┌──
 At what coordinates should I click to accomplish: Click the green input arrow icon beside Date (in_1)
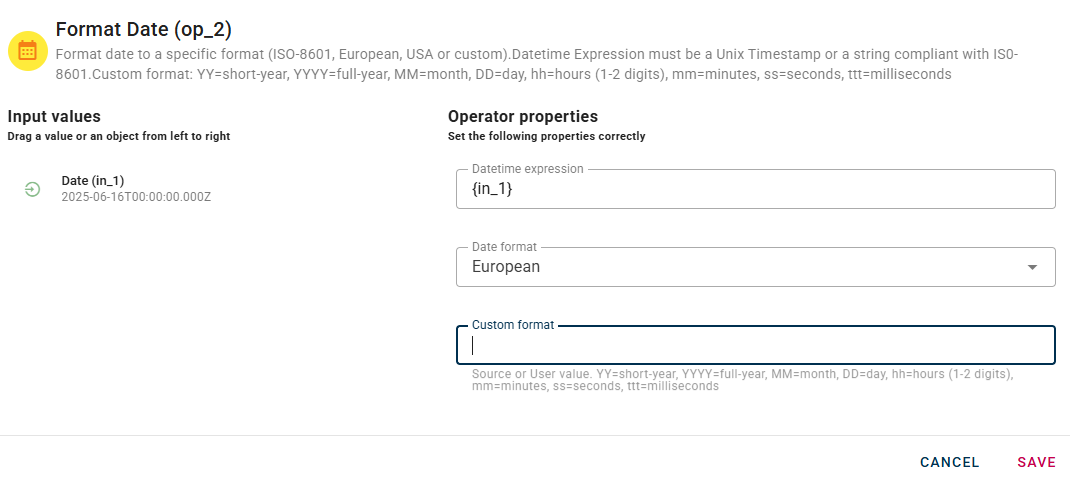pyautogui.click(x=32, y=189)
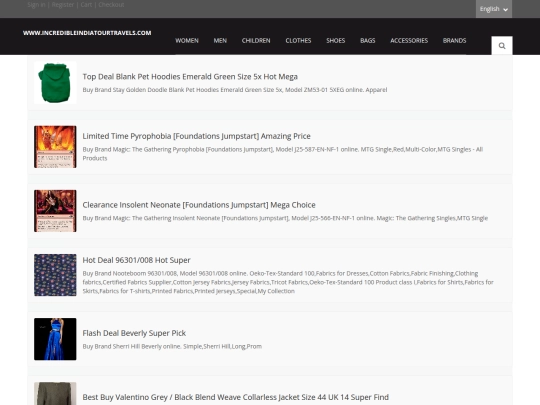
└──
┌──
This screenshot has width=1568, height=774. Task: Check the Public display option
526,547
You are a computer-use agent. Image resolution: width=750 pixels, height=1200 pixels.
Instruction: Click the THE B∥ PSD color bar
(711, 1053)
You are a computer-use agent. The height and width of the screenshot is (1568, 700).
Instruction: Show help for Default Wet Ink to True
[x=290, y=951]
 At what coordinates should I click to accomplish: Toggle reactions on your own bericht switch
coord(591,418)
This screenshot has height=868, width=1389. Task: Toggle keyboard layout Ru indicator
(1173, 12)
└──
┌──
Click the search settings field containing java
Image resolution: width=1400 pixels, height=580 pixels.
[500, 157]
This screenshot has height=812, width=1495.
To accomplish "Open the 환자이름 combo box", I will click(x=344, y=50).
└──
Work order:
Reproduce each line of the material in which the string "agent" occurs.

Expected answer:
You are a computer-use agent. Image resolution: width=750 pixels, height=1200 pixels.
You are a computer-use agent. The height and width of the screenshot is (1568, 700).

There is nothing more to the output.